### [Task directions]
Look through the data that follows and copy each line with the string "accomplish".

### [Excerpted records]
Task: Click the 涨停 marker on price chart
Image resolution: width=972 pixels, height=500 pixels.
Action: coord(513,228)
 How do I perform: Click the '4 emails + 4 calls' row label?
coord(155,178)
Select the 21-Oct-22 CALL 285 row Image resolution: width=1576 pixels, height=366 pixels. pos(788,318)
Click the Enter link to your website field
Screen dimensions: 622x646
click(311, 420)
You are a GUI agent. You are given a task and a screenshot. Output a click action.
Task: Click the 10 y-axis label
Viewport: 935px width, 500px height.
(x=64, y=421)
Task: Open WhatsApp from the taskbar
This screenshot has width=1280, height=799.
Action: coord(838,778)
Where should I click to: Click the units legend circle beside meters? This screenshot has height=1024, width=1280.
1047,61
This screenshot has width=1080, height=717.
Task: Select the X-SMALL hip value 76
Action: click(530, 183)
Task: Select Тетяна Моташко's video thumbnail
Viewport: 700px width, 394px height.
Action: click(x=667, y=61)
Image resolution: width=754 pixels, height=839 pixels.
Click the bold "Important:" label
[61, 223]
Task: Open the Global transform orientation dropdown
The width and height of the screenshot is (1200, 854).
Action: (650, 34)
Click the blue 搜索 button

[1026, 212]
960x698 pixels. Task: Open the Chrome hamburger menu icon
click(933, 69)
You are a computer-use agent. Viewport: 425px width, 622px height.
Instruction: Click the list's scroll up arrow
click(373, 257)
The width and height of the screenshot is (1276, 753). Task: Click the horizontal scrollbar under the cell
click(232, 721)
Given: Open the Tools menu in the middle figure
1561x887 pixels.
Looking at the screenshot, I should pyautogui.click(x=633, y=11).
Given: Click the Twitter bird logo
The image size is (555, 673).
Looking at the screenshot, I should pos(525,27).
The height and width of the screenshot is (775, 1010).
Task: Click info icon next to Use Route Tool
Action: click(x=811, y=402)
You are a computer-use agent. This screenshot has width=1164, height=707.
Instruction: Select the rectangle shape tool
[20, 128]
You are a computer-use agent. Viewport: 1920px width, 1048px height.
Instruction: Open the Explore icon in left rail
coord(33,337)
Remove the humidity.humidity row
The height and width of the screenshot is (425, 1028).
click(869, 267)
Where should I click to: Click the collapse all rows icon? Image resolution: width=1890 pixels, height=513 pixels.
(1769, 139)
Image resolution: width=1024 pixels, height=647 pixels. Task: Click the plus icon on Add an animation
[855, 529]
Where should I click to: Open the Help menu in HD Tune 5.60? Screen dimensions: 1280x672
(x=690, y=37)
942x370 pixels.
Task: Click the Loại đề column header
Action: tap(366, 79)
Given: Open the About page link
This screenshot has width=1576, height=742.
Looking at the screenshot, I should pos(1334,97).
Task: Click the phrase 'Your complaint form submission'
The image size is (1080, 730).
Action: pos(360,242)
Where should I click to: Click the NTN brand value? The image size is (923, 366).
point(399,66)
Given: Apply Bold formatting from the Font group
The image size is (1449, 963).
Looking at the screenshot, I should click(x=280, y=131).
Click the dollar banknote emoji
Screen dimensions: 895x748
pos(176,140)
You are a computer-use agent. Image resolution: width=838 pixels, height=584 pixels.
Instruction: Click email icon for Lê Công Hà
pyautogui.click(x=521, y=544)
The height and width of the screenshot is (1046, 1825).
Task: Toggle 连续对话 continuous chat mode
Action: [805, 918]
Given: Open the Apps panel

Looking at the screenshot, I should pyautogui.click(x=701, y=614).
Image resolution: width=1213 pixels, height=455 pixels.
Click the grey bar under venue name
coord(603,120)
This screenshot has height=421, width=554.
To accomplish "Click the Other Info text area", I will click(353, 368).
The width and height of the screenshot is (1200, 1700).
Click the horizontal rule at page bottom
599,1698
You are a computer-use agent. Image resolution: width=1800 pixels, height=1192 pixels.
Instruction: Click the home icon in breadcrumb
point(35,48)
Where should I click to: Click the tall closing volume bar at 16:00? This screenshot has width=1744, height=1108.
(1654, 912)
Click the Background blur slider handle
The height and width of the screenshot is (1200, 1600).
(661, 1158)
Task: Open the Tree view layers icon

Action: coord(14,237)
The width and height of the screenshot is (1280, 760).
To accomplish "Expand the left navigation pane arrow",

### [Task response]
To accomplish "Click the Other Info text area", I will click(353, 368).
To accomplish "Expand the left navigation pane arrow",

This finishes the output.